*What to do*. Line by line, retype the material below exactly, from its first line up to and including the one holding "রোনালদোর ৯৭৮তম গোল, আল".
#### The data ####
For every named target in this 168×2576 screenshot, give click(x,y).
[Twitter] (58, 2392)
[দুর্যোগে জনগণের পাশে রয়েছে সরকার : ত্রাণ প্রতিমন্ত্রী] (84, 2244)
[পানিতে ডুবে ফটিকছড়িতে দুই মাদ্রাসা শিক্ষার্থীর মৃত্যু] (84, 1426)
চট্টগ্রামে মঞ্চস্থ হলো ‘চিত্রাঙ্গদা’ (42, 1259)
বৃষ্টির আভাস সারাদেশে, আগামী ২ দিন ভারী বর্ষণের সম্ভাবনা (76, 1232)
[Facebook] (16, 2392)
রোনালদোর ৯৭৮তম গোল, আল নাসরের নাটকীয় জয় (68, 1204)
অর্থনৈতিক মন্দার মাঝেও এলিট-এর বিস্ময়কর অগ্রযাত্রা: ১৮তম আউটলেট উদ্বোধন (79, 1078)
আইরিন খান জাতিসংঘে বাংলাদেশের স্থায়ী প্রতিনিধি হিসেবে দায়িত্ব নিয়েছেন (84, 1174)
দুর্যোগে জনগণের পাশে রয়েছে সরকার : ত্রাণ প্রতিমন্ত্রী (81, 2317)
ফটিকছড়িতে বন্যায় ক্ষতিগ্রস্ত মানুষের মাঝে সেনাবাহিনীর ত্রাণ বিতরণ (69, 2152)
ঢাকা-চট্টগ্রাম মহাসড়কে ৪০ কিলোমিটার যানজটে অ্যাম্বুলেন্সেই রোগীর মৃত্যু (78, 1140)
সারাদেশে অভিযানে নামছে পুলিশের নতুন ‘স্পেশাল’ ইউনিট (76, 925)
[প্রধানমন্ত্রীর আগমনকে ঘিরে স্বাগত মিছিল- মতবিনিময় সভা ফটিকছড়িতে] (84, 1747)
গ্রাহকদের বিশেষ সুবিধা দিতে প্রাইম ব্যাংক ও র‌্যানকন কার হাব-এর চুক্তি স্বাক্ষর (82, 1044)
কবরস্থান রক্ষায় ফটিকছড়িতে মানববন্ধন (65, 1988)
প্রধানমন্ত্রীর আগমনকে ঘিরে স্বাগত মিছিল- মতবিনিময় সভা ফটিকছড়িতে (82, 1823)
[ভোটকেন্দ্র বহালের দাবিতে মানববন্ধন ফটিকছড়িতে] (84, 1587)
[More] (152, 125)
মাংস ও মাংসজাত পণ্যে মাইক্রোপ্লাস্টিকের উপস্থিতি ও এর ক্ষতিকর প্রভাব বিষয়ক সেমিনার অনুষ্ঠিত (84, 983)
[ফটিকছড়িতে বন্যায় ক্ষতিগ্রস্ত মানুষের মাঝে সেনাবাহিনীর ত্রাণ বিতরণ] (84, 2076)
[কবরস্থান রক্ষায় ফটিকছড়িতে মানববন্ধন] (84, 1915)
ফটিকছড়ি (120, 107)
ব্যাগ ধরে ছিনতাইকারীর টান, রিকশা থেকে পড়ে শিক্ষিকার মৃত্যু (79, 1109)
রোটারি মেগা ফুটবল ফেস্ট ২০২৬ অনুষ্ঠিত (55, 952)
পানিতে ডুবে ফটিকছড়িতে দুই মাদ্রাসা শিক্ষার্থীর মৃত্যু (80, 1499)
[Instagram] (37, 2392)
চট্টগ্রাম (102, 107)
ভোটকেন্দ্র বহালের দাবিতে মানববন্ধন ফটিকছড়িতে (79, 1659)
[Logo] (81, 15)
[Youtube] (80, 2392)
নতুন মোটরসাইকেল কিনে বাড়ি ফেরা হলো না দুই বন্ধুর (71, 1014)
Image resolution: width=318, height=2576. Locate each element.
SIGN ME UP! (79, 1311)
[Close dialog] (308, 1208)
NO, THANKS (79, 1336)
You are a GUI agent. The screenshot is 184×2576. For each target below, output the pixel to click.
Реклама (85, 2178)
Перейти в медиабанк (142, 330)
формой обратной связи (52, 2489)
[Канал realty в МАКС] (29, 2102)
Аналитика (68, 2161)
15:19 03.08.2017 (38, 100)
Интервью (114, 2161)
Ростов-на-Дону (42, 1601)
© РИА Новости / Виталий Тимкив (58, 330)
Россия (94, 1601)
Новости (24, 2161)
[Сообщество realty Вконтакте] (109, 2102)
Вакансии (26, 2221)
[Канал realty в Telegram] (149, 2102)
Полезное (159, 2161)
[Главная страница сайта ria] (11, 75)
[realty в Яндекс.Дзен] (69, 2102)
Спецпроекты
####
*Task solution*.
For every named target in this 168×2576 screenshot, give click(x,y).
[Twitter] (58, 2392)
[দুর্যোগে জনগণের পাশে রয়েছে সরকার : ত্রাণ প্রতিমন্ত্রী] (84, 2244)
[পানিতে ডুবে ফটিকছড়িতে দুই মাদ্রাসা শিক্ষার্থীর মৃত্যু] (84, 1426)
চট্টগ্রামে মঞ্চস্থ হলো ‘চিত্রাঙ্গদা’ (42, 1259)
বৃষ্টির আভাস সারাদেশে, আগামী ২ দিন ভারী বর্ষণের সম্ভাবনা (76, 1232)
[Facebook] (16, 2392)
রোনালদোর ৯৭৮তম গোল, আল নাসরের নাটকীয় জয় (68, 1204)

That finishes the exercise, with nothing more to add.